Richard Schultes took countless risk pursuing
knowledge. Simply being white and foreign has gotten many
killed in these remote areas of the Amazon. He respected
and revered the Indians who taught him. He was never harmed
by the natives with whom he traveled and lived. However,
during that time period in that part of the world,
Tuberculosis and Leprosy were quite common. Schultes was
infected with malaria, infested with stomach parasites,
suffered from beriberi and hunger, and nearly drowned. But
nothing kept him from exploring.
In his career at Harvard, he was also curator of the
Orchid Herbarium in 1953, curator of Ethnobotany for the
Botanical Museum from 1958 to 1967, and as Executive
Director from 1967-1970. In 1970 he was named Professor of
Biology and Director of the Botanical Museum. He retired in
1985 from higher education, but continued writing until his
2001 death. He has written almost 500 technical papers and
written 10 books on botany and ethnobotany. He has
collected nearly 25,000 different plants, of which more
than 2,000 are still used today. He received Colombia's
highest honor, the Cross of Boyaca, the annual Gold Medal
of the World Wildlife Fund, the Tyler Prize for
Environmental Achievement and the highest award in the
field of botany, the Linnean Gold Medal. His name appears
as over 200 species of plans, a cockroach genus, Schultesia,
a mountain, Mesa Schultes, and a 2.2 million hectare
conservation tract in Colombia, Sector Schultes.
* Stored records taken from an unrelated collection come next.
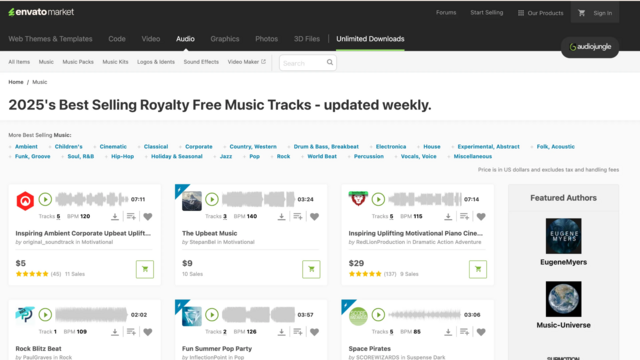Open the Video Maker external link

point(247,62)
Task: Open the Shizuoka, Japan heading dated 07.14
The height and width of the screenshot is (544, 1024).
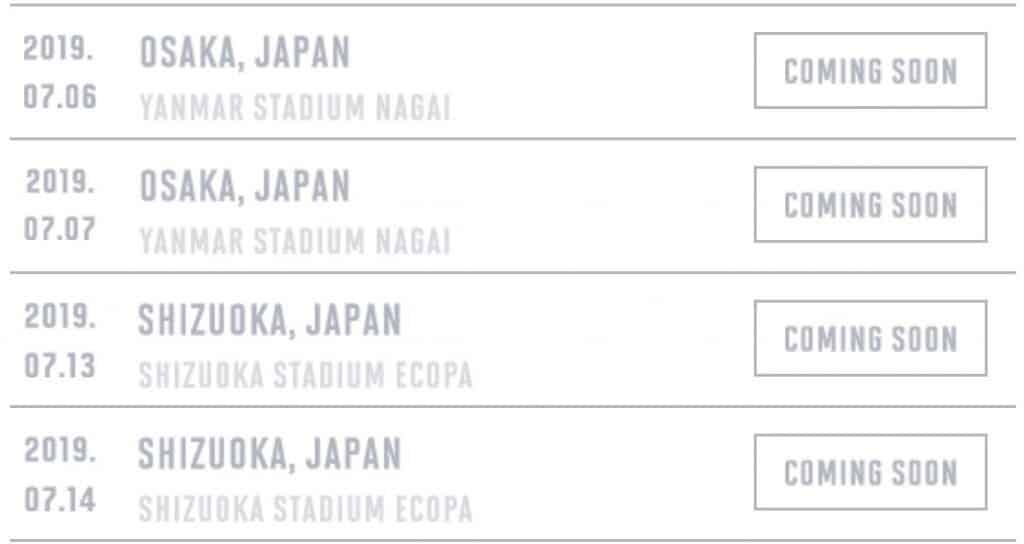Action: 269,454
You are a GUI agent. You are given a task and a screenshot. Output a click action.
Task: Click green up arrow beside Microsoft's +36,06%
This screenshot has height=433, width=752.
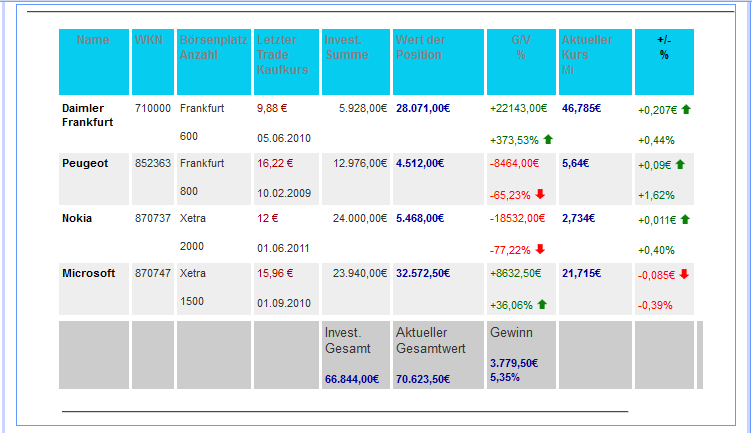pyautogui.click(x=541, y=304)
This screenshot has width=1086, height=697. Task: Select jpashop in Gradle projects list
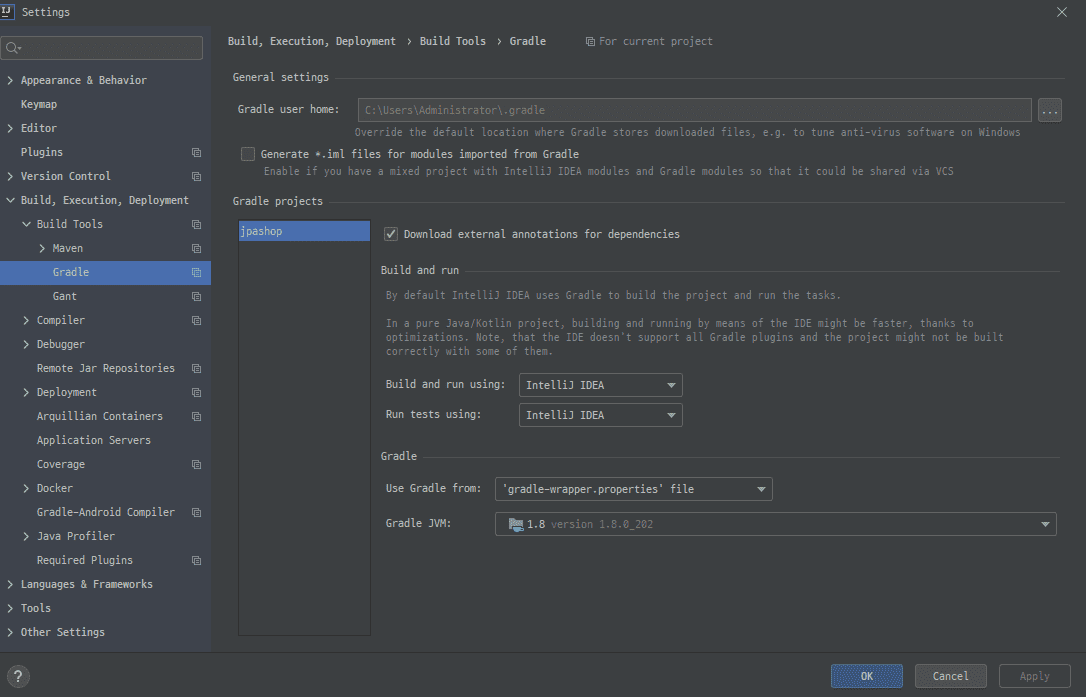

He has changed the world in many ways since his birth,
most profoundly in reducing the risk and grimacing outlook
of many prospective surgical patients, in initiating
psychedelic culture, and in affecting American culture.
Without his guidance, hundreds of medicines would never
have been uncovered by man. With his courageous
explorations, he has changed the world of modern medicine
and affected every person living today.